Getting started with LLM Guard

Each scanner can be used individually, or using the scan_prompt function.

Individual

You can import an individual scanner and use it to evaluate the prompt or the output:

from llm_guard.input_scanners import BanTopics

scanner = BanTopics(topics=["violence"], threshold=0.5)
sanitized_prompt, is_valid, risk_score = scanner.scan(prompt)
from llm_guard.output_scanners import Bias

scanner = Bias(threshold=0.5)
sanitized_output, is_valid, risk_score = scanner.scan(prompt, model_output)

Multiple

Info

Scanners are executed in the order they are passed to the scan_prompt function.

For prompt:

from llm_guard import scan_prompt
from llm_guard.input_scanners import Anonymize, PromptInjection, TokenLimit, Toxicity
from llm_guard.vault import Vault

vault = Vault()
input_scanners = [Anonymize(vault), Toxicity(), TokenLimit(), PromptInjection()]

sanitized_prompt, results_valid, results_score = scan_prompt(input_scanners, prompt)
if any(not result for result in results_valid.values()):
    print(f"Prompt {prompt} is not valid, scores: {results_score}")
    exit(1)

print(f"Prompt: {sanitized_prompt}")

For output:

from llm_guard import scan_output
from llm_guard.output_scanners import Deanonymize, NoRefusal, Relevance, Sensitive

vault = Vault()
output_scanners = [Deanonymize(vault), NoRefusal(), Relevance(), Sensitive()]

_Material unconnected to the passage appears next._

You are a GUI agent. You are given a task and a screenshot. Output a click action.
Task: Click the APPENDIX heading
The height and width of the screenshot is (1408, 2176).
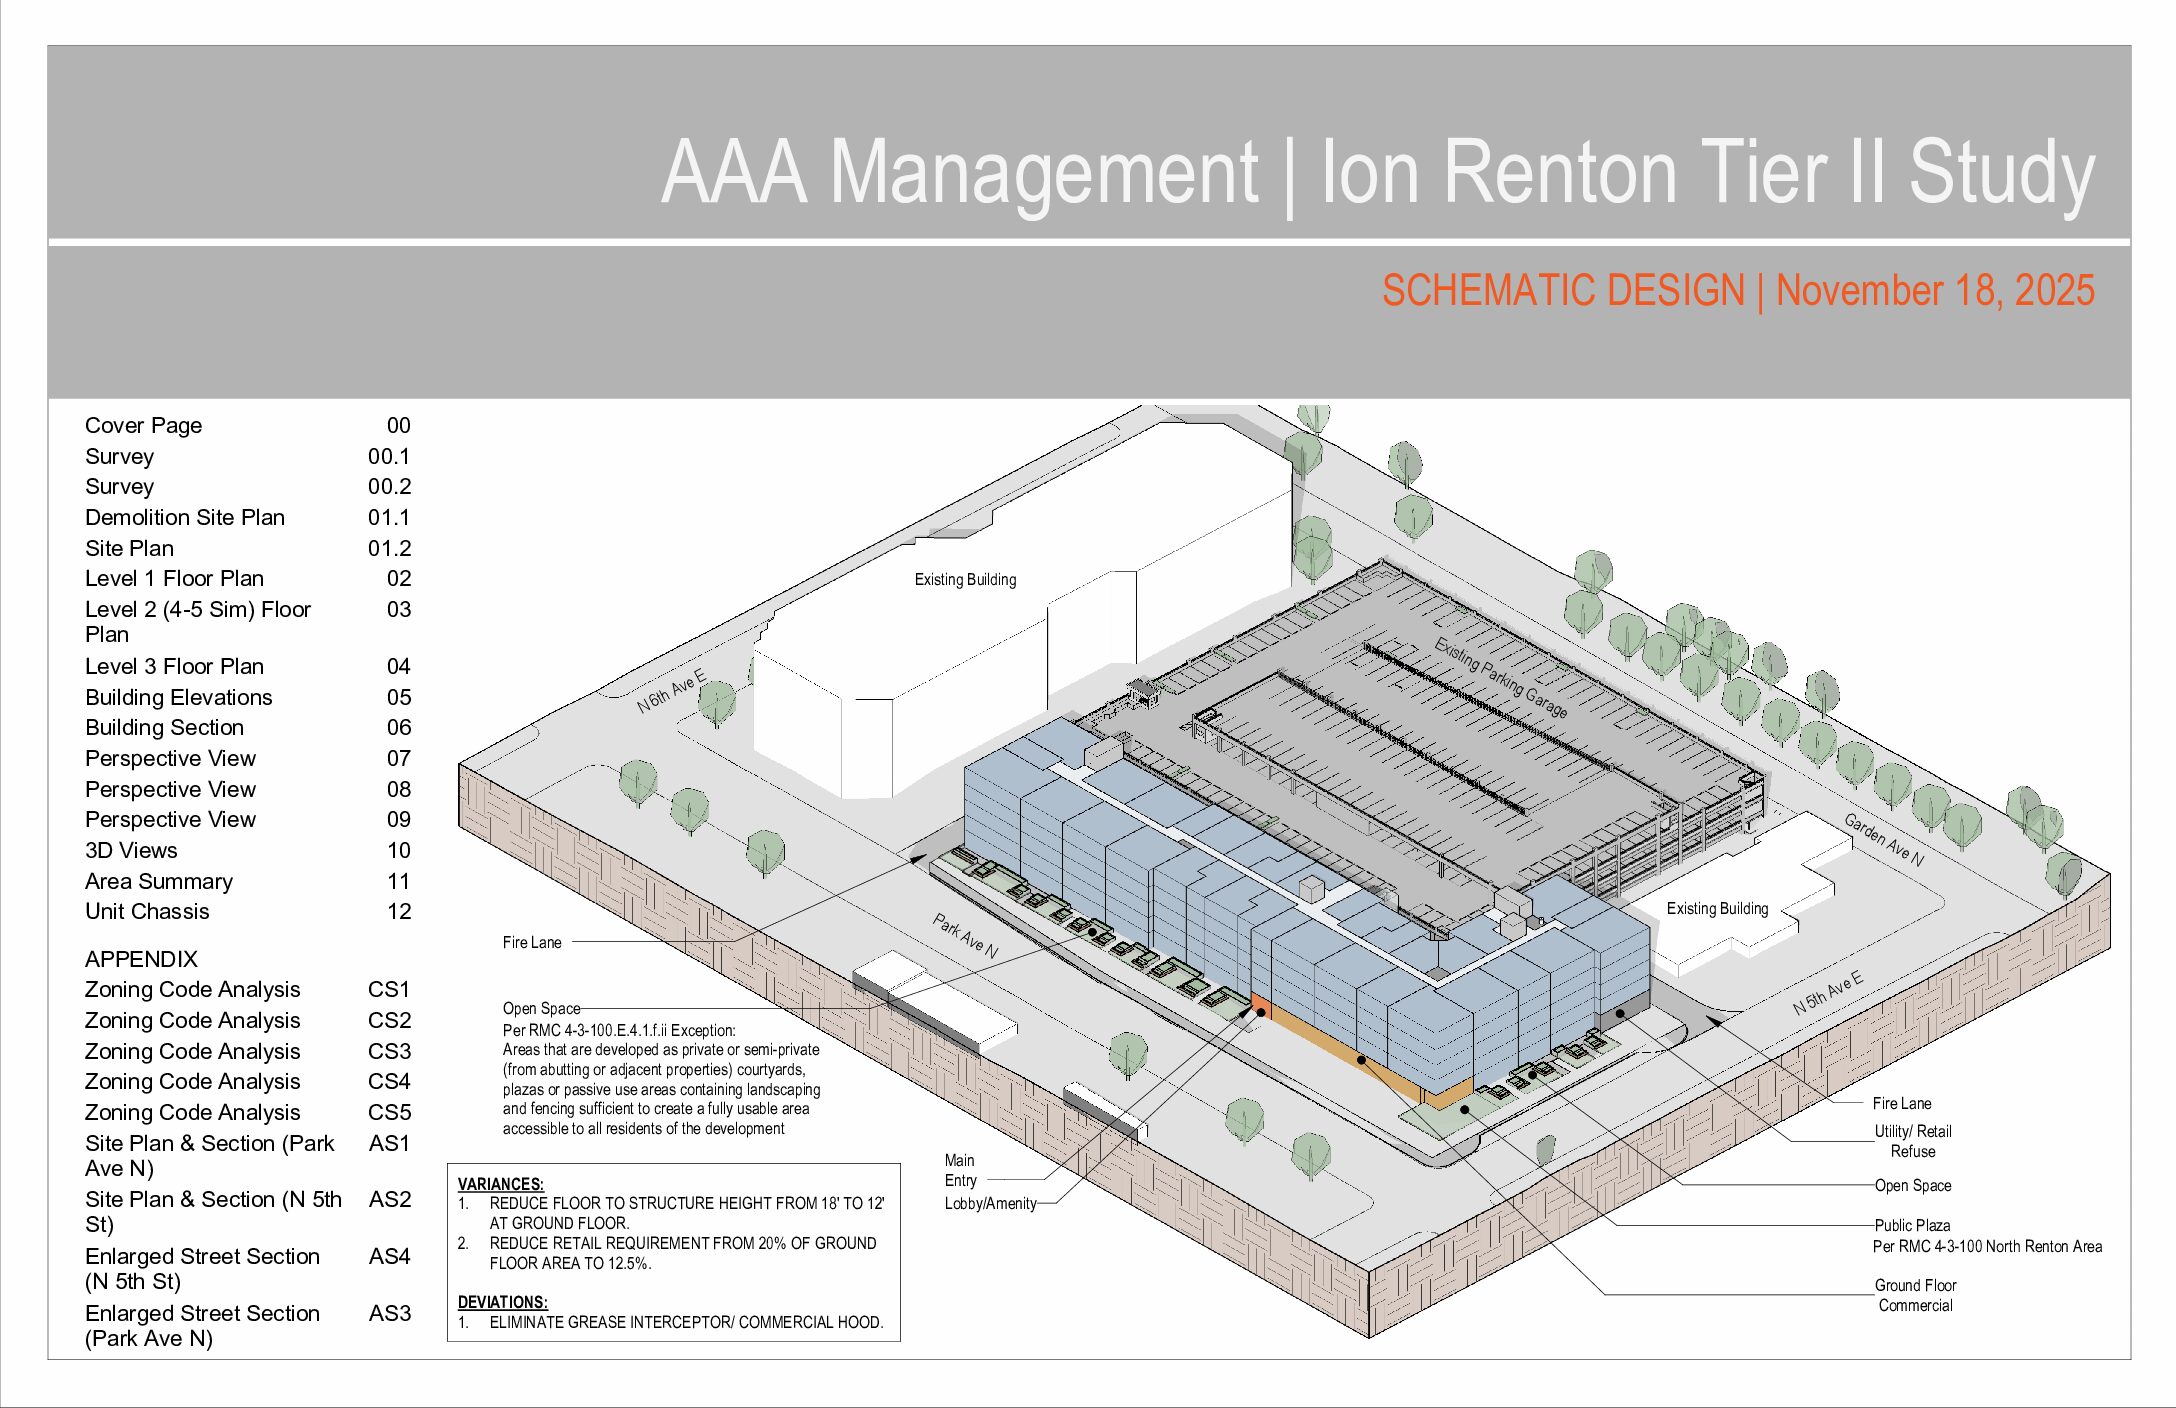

sanitized_response_text, results_valid, results_score = scan_output(
    output_scanners, sanitized_prompt, response_text
)
if any(not result for result in results_valid.values()):
    print(f"Output {response_text} is not valid, scores: {results_score}")
    exit(1)

print(f"Output: {sanitized_response_text}\n")

Note

You can set fail_fast to True to stop scanning after the first invalid result. This can help to reduce the latency of the scanning.